Putative leukemic stem cells (LSCs) are thought to play an important role in the pathogenesis of acute myelogenous leukemia (AML), and in disease initiation and relapse.1  This suggests that it may be important to identify therapeutic strategies that specifically target LSCs while maintaining normal hematopoietic stem cells (HSCs). Previously, Guzman et al reported the activity of a natural compound, parthenolide (PTL), as a potent in vitro agent that selectively affects leukemic initiating cells but not normal progenitors.2 

In their most recent study, Hassane and colleagues use the gene-expression signature derived from the treatment of primary AML with PTL to search for similar signatures in publicly available gene-expression profiles and thereby identify candidate compounds that may have a similar ability to eradicate LSCs. Using this strategy, they identify 2 new agents, celastrol and 4-hydroxy-nonenal (HNE), that can effectively target cell death of bulk AML cells, as well as functional subsets of AML progenitors and cells detected in the surrogate in vivo assay for human LSCs termed severe combined immunodeficiency leukemia-initiating cells (SL-ICs). These agents do not affect hematopoietic progenitors harvested from healthy individuals. The identified chemicals are a diverse set of compounds that mimic the PTL gene-expression signature and share mechanistic targets with PTL, specifically the capacity to inhibit the NF-κB survival signal and the induction of oxidative stress, also suggesting that these pathways could be commonly targeted in the design of additional anti-LSC agents.

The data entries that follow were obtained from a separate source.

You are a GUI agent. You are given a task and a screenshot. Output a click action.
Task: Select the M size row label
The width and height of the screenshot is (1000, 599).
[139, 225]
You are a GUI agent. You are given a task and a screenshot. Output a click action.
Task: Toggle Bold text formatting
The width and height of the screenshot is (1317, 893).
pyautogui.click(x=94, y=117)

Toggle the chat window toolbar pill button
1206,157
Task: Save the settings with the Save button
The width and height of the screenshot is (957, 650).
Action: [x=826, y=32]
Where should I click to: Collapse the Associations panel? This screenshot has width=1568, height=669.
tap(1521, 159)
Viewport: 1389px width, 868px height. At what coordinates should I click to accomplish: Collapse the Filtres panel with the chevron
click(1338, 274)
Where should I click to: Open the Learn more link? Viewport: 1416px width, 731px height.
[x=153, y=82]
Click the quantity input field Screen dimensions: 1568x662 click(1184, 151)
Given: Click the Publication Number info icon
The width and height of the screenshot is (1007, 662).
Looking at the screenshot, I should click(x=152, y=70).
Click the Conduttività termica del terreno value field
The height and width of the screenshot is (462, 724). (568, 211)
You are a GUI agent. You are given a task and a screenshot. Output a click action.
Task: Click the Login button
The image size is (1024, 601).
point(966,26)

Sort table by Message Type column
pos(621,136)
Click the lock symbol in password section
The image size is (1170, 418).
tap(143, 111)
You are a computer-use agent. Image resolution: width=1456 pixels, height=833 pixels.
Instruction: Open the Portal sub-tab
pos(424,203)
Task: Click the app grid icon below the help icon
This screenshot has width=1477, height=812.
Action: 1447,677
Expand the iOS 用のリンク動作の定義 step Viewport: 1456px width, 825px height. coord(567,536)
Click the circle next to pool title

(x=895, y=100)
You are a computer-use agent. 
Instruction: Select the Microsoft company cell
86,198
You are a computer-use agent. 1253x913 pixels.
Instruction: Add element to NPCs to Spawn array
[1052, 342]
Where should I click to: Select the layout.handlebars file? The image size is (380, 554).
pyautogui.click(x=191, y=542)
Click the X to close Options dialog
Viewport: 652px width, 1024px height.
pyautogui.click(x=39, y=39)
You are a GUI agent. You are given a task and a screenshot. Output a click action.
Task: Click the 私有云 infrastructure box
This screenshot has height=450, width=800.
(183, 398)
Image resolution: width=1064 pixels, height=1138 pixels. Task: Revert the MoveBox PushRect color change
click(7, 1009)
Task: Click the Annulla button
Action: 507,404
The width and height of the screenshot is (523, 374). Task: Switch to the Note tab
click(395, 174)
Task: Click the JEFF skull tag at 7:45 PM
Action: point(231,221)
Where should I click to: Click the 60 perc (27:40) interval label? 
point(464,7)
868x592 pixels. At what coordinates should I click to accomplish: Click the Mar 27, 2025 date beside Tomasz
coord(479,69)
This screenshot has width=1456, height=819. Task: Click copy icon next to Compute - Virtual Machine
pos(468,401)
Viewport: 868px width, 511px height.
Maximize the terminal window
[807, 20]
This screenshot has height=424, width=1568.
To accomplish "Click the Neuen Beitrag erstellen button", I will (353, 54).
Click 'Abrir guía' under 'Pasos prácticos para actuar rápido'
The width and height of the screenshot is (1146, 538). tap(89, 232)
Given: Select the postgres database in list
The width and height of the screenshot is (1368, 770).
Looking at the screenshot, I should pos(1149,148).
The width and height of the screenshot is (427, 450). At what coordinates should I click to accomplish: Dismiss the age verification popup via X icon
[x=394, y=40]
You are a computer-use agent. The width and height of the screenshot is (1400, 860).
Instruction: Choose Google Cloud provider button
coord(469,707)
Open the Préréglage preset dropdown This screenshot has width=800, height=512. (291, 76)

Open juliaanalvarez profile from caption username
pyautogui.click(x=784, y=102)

Most interestingly, these compounds have been identified using a gene-expression signature derived from primitive AML CD34+ cells to search through a broad spectrum of expression data obtained from several treatments performed on different nonhematopoietic cell types. This raises 2 important points. First, there may be no need to look at specific cancer stem cell (CSC) expression profiles to identify agents that specifically target CSCs if the initial search criteria are based on CSC drug-gene response, and second, different types of cancer might share common tumor-specific mechanisms of growth and survival that can be exploited to design new, effective anticancer therapies.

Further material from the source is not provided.